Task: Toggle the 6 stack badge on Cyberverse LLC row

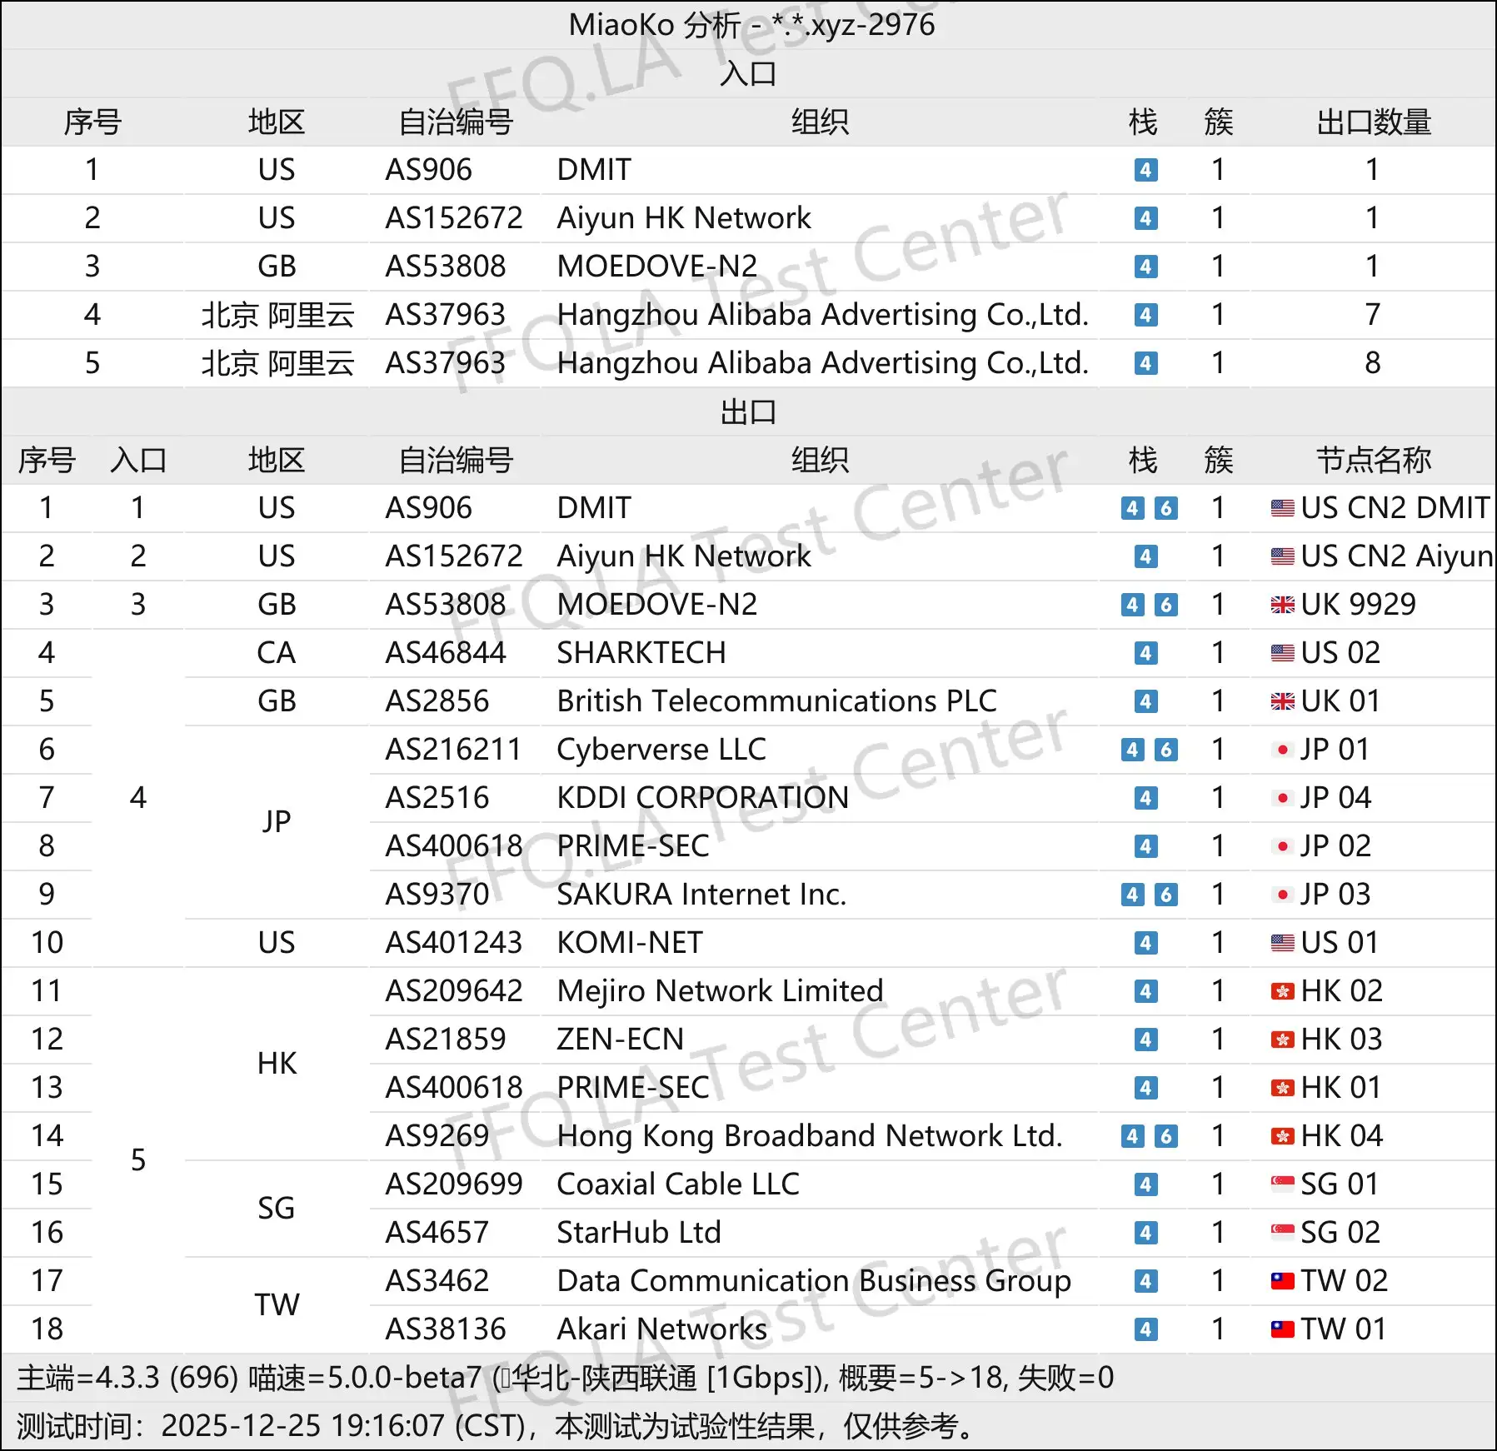Action: 1168,749
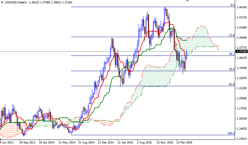Select the 0.0 Fibonacci level label
The image size is (248, 145).
[232, 5]
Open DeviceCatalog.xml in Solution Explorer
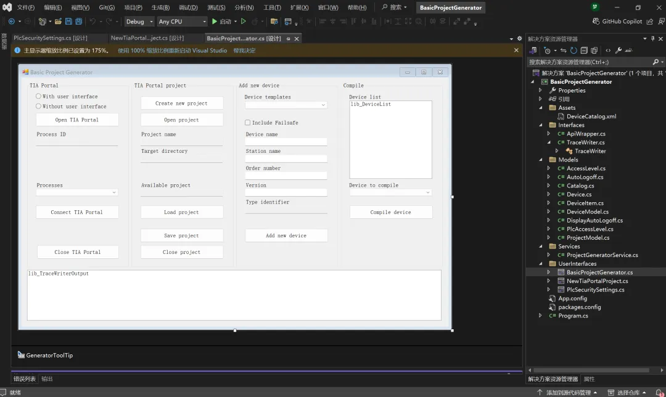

YOUR TASK. Reproduce every line of the material above word for word, omitting the pictures.

TASK OUTPUT.
Task: Toggle the 6 stack badge on Cyberverse LLC row

Action: 1168,749
Select the 0.0 Fibonacci level label
The image size is (248, 145).
[232, 5]
Open DeviceCatalog.xml in Solution Explorer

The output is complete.